# Angular momentum and expectation value

1. Oct 1, 2009

### jaejoon89

My teacher said that angular momentum doesn't have orientation in space - but how can that be? Isn't cos(theta) = L_z / |L vector| ?

Also (an unrelated question) could somebody give an example of how the integration process goes when you are trying to get an expectation value for something which isn't an eigenfunction? i.e. I know if it's an eigenfunction, everything normalizes so you just get the observable as the expectation value. But what if it isn't?

2. Oct 2, 2009

### kuruman

Although you can define Lz as the projection of the angular momentum along an external magnetic field, that's just the z-component. The angular momentum vector precesses about the magnetic field, so there is no fixed direction.
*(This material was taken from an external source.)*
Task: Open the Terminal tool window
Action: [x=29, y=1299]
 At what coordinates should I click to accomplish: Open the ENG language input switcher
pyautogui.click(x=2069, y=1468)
Maybe that's what your teacher meant.
Consider two energy eigenstates, |ψ1> and |ψ2>. Then

H|ψ1>=E11> and H|ψ2>=E22>. Now make a new wavefunction that is a normalized linear combination of these, to be specific

$$|\varphi>=\sqrt{\frac{1}{3}}|\psi_{1}>+\sqrt{\frac{2}{3}}|\psi_{2}>$$

Then

$$H|\varphi>=\sqrt{\frac{1}{3}}E_{1}|\psi_{1}>+\sqrt{\frac{2}{3}}E_{2}|\psi_{2}>$$

Clearly |φ> is not an eigenstate of the Hamiltonian H. The expectation value of the energy however, is

$$<E>= <\varphi|H|\varphi>=\frac{1}{3}E_{1}+\frac{2}{3}E_{2}$$

In other words the expectation value is neither of the eigenvalues, but a weighted average where the weights are the probability coefficients of the eigenstates.